**TASK**
Only reproduce the lines from the line containing "Authenticating with the" onward, exactly, through the final line of the data below.

::: DATA LISTING :::

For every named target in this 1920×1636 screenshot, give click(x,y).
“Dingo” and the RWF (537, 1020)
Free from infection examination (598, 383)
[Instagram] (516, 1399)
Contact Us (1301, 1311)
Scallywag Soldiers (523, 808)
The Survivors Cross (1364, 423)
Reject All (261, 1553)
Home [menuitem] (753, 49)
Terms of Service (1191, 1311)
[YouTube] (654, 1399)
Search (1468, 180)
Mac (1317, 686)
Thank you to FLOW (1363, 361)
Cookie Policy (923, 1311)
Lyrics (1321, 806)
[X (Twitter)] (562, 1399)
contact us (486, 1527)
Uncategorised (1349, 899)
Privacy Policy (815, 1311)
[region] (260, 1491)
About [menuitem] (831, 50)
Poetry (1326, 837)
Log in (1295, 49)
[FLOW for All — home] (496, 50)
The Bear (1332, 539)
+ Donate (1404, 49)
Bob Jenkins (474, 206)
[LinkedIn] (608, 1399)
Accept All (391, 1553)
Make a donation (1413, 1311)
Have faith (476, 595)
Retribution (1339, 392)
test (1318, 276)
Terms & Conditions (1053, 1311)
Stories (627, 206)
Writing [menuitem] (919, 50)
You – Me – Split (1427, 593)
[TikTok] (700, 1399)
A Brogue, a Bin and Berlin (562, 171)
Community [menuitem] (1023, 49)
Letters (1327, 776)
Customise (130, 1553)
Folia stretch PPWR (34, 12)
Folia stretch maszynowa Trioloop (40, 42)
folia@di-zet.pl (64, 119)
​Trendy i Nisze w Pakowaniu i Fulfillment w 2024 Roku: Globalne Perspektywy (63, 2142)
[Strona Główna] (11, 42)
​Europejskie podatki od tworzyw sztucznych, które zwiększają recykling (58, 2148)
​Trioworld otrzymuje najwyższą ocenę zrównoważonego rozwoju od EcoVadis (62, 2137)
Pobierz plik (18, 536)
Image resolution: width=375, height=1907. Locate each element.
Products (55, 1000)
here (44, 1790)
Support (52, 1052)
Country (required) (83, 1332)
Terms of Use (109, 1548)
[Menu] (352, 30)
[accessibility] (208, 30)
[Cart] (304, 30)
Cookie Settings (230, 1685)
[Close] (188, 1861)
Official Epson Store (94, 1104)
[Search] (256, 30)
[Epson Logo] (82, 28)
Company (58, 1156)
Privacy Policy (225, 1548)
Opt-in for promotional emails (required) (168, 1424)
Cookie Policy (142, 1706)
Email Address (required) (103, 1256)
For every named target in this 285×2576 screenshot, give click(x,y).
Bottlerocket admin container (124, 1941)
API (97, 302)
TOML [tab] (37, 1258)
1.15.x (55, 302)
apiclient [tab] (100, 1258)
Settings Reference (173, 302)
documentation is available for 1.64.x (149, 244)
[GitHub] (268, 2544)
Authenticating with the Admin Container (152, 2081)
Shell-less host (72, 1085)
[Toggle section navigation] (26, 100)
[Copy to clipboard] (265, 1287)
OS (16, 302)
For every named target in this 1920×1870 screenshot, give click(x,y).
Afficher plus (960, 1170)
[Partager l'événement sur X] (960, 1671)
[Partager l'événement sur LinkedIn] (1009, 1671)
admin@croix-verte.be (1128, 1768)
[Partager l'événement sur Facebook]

:::

**RESULT**
Authenticating with the Admin Container (152, 2081)
Shell-less host (72, 1085)
[Toggle section navigation] (26, 100)
[Copy to clipboard] (265, 1287)
OS (16, 302)
For every named target in this 1920×1870 screenshot, give click(x,y).
Afficher plus (960, 1170)
[Partager l'événement sur X] (960, 1671)
[Partager l'événement sur LinkedIn] (1009, 1671)
admin@croix-verte.be (1128, 1768)
[Partager l'événement sur Facebook]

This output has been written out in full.